On May 1, China formally approved Taiwan-bound investment by qualified domestic institutional investors. Four days later, it announced a plan to step up development of a cross-strait economic zone in Fujian Province. Taiwanese auto, banking and other companies added to the euphoria by announcing investment tie-up plans with mainland companies.
The response to all this has been a stock market frenzy, especially by foreign institutional investors. JPMorgan Chase announced a target of 8,000 for the Taiex by year-end (the Taiex closed at 6,485 on Wednesday).
Goldman Sachs upgraded Taiwan shares in general to “overweight” this month. “The rapidity and scope of recent cross-strait initiatives,” it said in a note, “are welcome signals that Taiwan may finally reap the economic benefits from a warmer relationship with China.”
Kevin Yang, chief investment officer at Paradigm Asset Management, added that for now, Beijing was capping Taiwan-bound investment at about 7.2 billion Taiwan dollars, or about $219 million.
“That’s very little,” he said. “I think the market’s overreacting.”
Phil Chu of Grand Cathay Securities and other analysts say foreign investors are betting that Taiwan will be another Hong Kong, where the stock market boomed following its opening to mainland investment. “I think it’s possible Taiwan’s stock market could double by 2012,” Mr. Chu said. “But it won’t go up as much as Hong Kong’s did.”
Time feels that China’s consumer is not ready to take the place of the US consumer.
China’s economy cannot stand on its own without the U.S. economy recovering its foundation, which is consumer spending. That means that the prospects of rapid GDP growth in the world’s most populous nation remain doubtful.
Morgan Stanley raised its forecast for China economic growth to 7-8 percent from 5 percent for 2009 but warned the pace will slow next year as a protracted global slowdown deals a blow to the export-led economy. (a W shaped recovery)
Goldman Sachs raised its China growth forecast to 8.3 percent for 2009 and 10.9 percent for 2010, citing strong expansion in both fixed-asset and private sector investment.
Morgan Stanley Asia Chairman Stephen Roach suggested that China should strengthen its social safety net so that people will become more willing to spend.
China should double the size of the country’s social security fund to $160 billion immediately and boost the private consumption share of the Chinese economy to 50 percent from currently 36 percent in five years, he said.
“China needs to stop depending on the over-extended American consumer and needs to rely more on the untapped potential of its own consumers,” Roach said.
During the current downturn, China’s National Bureau of Statistics has tried to provide more and better information.

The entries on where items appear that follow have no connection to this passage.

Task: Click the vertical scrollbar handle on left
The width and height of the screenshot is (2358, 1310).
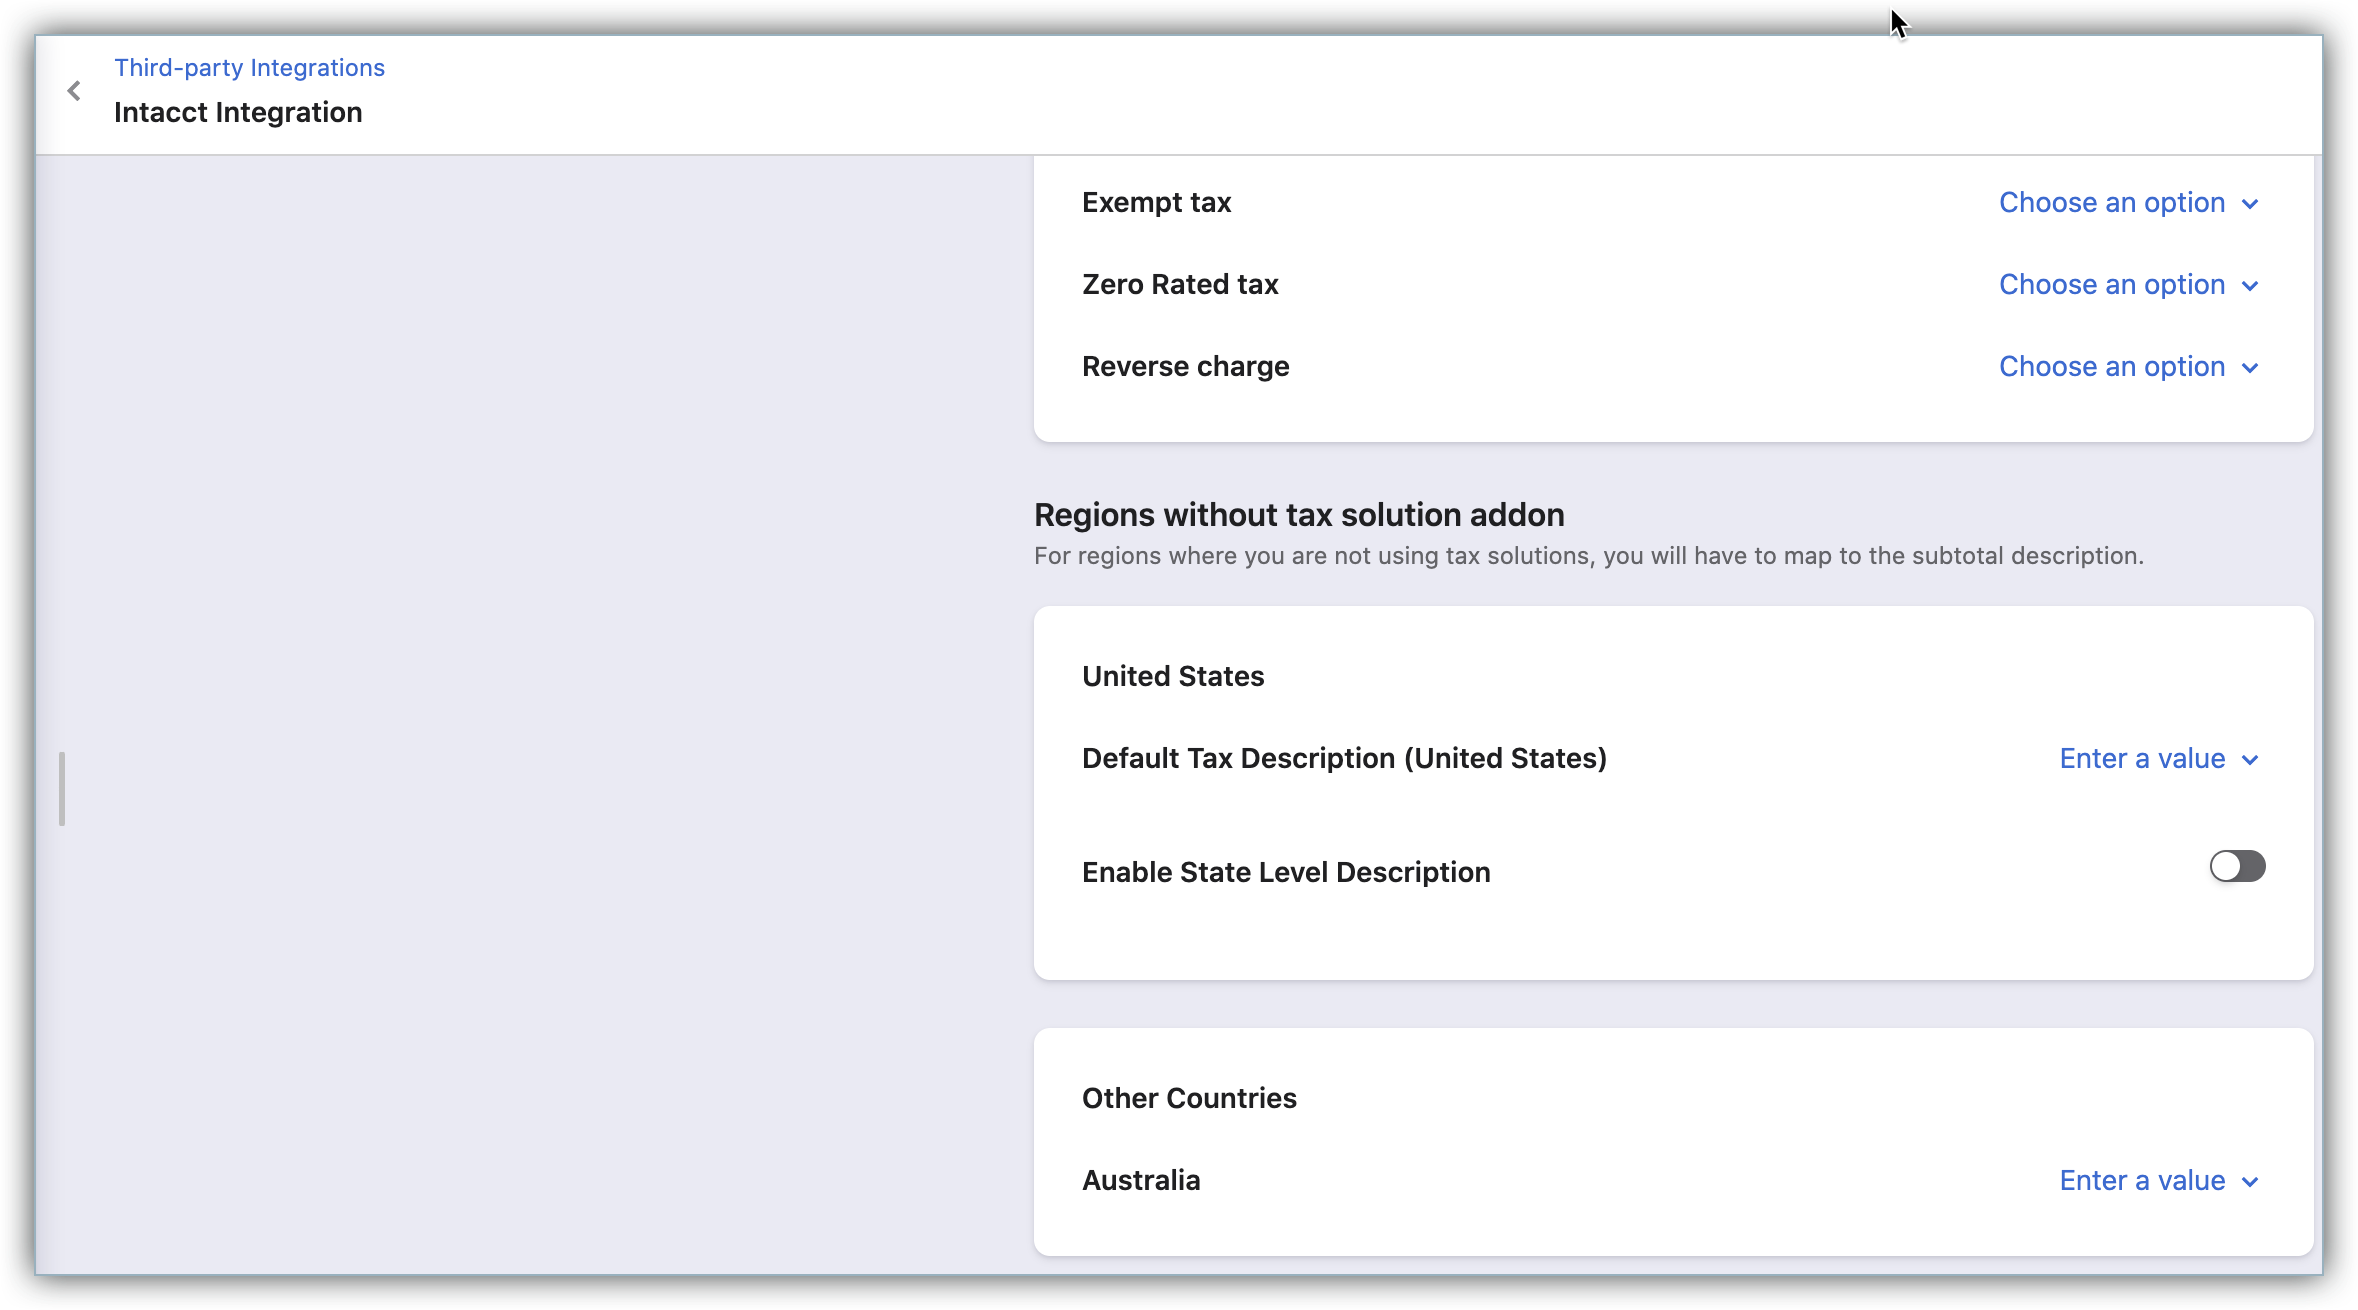Action: point(62,789)
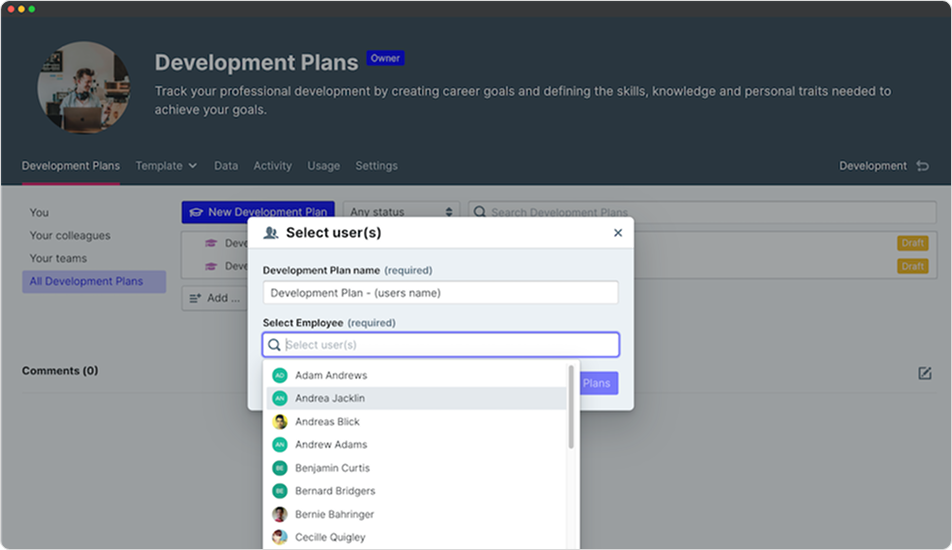The height and width of the screenshot is (550, 952).
Task: Click the Development Plan name input field
Action: tap(440, 293)
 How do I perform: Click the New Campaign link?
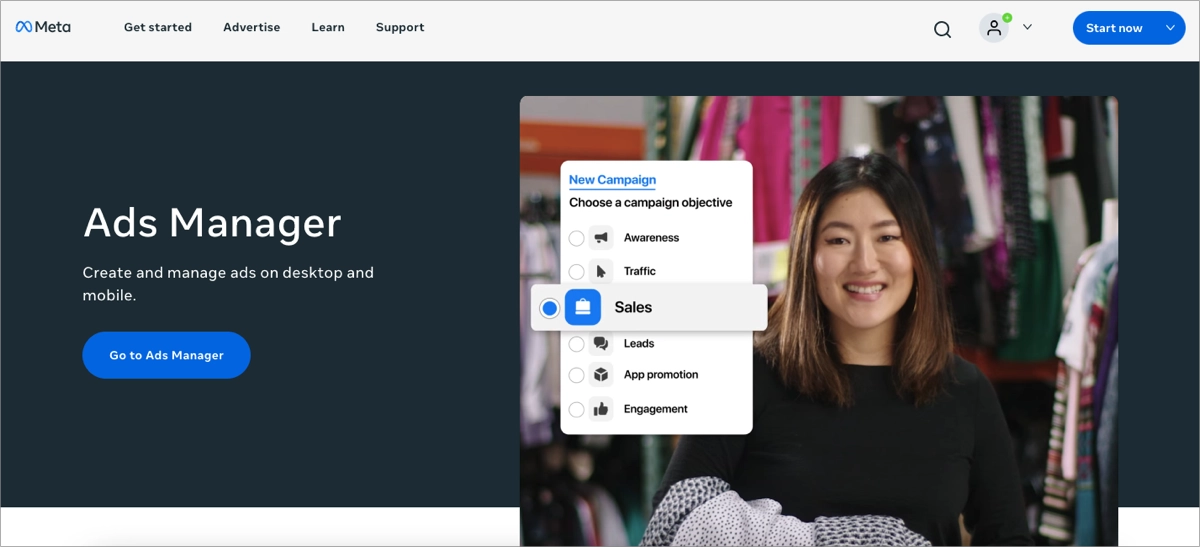(x=612, y=180)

It is publishing data on food prices more frequently, and promises more detailed figures on output, jobs and wages. New penalties for falsifying statistical reports are also now in force.
There are signs the government is more open about bad economic news. As factories started to close last year, officials ordered special surveys of migrants in January, and publicized the shocking tally: around 20 million lost jobs.
The economic census has been commended as a serious effort to grasp the contours of China’s economy. But it’s not clear how the census results are reconciled with existing figures based on less-comprehensive surveys, and the statistics bureau publishes little information about its calculations. Among outside analysts, confusion persists over internal inconsistencies in the numbers.
“China is becoming such a big country that we expect some normalcy and some international standards,” said Carsten Holz, an economist at the Hong Kong University of Science and Technology who has written about Chinese statistics. “I would describe it as a rather professional bureaucracy, but the final stage is political.”